(SET PROBLEM): Rewrite the rows from the line that has "The height and width of the screenshot is (350, 490)." through the line that has "Looking at the", swapping "dropdown" for "drop-down list" and leaving everything else unchanged.
═══ INFORMATION GIVEN ═══
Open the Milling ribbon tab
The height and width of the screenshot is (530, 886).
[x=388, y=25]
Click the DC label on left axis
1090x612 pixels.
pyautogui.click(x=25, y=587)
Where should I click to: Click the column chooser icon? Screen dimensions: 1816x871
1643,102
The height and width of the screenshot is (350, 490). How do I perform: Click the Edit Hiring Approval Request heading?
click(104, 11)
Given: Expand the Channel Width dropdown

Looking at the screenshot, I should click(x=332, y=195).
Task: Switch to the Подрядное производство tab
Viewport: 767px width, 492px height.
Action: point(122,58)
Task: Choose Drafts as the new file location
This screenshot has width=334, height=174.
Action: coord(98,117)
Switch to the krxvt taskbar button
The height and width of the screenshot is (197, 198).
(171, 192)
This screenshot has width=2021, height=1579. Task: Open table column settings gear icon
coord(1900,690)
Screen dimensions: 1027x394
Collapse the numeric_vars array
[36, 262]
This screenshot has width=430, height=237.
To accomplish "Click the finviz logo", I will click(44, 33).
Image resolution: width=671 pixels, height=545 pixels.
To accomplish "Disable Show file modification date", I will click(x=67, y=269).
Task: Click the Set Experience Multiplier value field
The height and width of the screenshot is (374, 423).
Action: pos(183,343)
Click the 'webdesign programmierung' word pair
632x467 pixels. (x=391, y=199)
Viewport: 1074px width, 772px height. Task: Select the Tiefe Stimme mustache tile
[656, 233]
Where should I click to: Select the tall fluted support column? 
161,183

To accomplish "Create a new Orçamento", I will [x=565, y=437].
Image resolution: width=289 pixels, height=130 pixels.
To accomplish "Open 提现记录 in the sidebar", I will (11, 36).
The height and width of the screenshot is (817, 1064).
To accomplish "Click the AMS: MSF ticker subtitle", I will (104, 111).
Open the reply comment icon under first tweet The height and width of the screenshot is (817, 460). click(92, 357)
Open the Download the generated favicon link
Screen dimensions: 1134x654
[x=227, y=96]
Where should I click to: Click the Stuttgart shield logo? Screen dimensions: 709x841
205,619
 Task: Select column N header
═══
(TASK SOLUTION):
The height and width of the screenshot is (350, 490). How do I perform: Click the Edit Hiring Approval Request heading?
click(104, 11)
Given: Expand the Channel Width drop-down list

Looking at the screenshot, I should click(x=332, y=195).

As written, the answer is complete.